You might have something of the following python script:

#!/usr/env/python
# sample_script.py <File.txt> <justdoit>
import sys

file = sys.argv[1]
action = sys.argv[2]

contents = open(file, 'r').read()
if action == "justdoit":
    print("%s" % contents)
else:
    print("I have a hidden power attach")

Now there may be something terribly wrong with this script, but the fact remains, sometimes things like this make it into production and you need backwards compatibility.

Argparse and sys.argv, co-existing


#!/usr/env/python
# the_same_script.py <File.txt> <justdoit>
import sys
import argparse

if __name__ == "__main__":
    # Our default argparse function
    argparser = argparse.ArgumentParser(description="Slowbro Hidden Power Sample 2")
    argparser.add_argument("--file", action="store", help="File")
    argparser.add_argument("--action", action="store", help="Action to take")
    # You must create the variables we test against
    file = ""
    action = ""

This is where the magic happens. You could do a few things here as argparse will have 4 variables --file being at sys.argv[1] and --action being at sys.argv[3]:

  • check if len(sys.argv) is greater than 2
  • check if the first 2 characters are “–” denoting we are going to use argparse instead of normal sys.argv

I chose the latter. There is 1 edge case that I thought of where if you have a file named as “–badly_named_file” your going to have a bad time. But a simple try:/except: over the reading of your file will render this edge cased fixed handled.

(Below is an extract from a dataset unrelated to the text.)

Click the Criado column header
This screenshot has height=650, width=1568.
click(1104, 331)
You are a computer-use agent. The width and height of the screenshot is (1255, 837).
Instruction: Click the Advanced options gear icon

    if sys.argv[1][0:2] == "--":
        arguments = argparser.parse_args()
        if arguments.file:
            file = arguments.file
        if arguments.action:
            action = arguments.action
    else:
        try:
            if file == "":
                file = sys.argv[1]
            if action == "":
                action = sys.argv[2]
        except Exception as e:
            print("Exception: %s" % e)
            argparser.print_help()
            sys.exit(1)
    try:
        contents = open(file, 'r').read()
    except Exception as e:
        print("Exception: %s" % e)
        sys.exit(1)
    if action == "justdoit":
        print("%s" % contents)
    else:
        print("I have a hidden power, it's not scripting")

And there you have it. A script which can function with not only sys.argv but has argparser capabilities as well. Now all your cron jobs on your server fleet you don’t have under git or ansible or salt or some type of source control, will continue to function while all your new scripts take advantage of argparse.